#### [WHAT IS ASKED]
Please continue the article on emerging market investing and India, picking up right after its final paragraph.

#### [GIVEN PASSAGE]
An independent research and funds management firm has recommended investors take a more discerning approach to emerging market (EM) investments as the returns across these regions now vary greatly.
“Close to 70 countries can be put into the EM category. Within that group there’s a big divergence in underlying themes, fiscal and monetary policies, growth profiles and currency dynamics,” Banyantree Investment Group director Zach Riaz said.
“We prefer to look at emerging markets from the bottom up because of that divergence of themes and you need to really dig deep into what is important in these markets.”
According to Riaz, India is one EM country currently offering prime investment opportunities.
“If you analyse emerging market returns over the last 10 years, the MSCI Emerging Markets Index is up around 4 per cent or 5 per cent. Developed market returns have been higher. But if you look at India over the past 20 years, the MSCI India delivered a solid return of 8 per cent a year,” he revealed.
Outside of assessing pure returns, Riaz noted India may benefit from another geopolitical factor.
“One [issue to consider] is how much India will be the beneficiary of the ‘world versus China story’. We may see manufacturing and services moving to India from China,” he said.

#### [GIVEN ENTRIES]
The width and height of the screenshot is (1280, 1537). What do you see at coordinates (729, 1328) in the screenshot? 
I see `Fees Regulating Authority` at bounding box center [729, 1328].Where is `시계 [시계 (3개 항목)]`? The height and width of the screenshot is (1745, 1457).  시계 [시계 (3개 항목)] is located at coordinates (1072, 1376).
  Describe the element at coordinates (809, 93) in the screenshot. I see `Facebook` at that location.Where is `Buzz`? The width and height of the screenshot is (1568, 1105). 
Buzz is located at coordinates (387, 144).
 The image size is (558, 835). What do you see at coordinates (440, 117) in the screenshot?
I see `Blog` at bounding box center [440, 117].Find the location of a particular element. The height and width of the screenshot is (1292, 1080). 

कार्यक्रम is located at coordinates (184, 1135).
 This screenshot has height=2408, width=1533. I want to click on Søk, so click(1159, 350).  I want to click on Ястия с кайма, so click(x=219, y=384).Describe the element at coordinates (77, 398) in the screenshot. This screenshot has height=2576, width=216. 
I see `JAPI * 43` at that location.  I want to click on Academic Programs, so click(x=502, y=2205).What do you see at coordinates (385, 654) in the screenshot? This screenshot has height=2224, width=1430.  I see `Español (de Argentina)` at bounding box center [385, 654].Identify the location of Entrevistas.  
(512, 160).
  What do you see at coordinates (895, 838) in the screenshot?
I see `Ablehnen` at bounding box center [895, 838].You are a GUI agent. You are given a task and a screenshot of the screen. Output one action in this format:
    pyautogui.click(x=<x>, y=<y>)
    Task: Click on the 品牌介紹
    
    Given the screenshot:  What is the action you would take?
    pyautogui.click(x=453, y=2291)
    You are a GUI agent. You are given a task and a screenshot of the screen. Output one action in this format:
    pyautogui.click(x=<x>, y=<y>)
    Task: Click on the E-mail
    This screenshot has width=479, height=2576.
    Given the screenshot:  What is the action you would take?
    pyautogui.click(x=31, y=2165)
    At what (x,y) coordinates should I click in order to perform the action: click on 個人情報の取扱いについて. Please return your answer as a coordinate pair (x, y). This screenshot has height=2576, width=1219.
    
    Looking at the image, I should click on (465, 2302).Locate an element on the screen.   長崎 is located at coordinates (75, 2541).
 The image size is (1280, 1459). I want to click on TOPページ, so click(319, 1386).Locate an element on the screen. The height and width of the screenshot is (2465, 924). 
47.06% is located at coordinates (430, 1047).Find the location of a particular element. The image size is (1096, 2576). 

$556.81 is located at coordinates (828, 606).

#### [ANSWER FOR THIS EXERCISE]
ETF Securities head of distribution Kanish Chugh confirmed Riaz’s opinion about India being one of the best EMs in which to invest.
“Investing in India appeals to many investors right now. The Indian economy is forecast to become the third largest by 2030, according to research by Standard Chartered,” Chugh said.
“However, India’s market capitalisation represents less than 3 per cent of global equity markets. As such, the major emerging markets indices and many emerging markets funds include only a small allocation to India.”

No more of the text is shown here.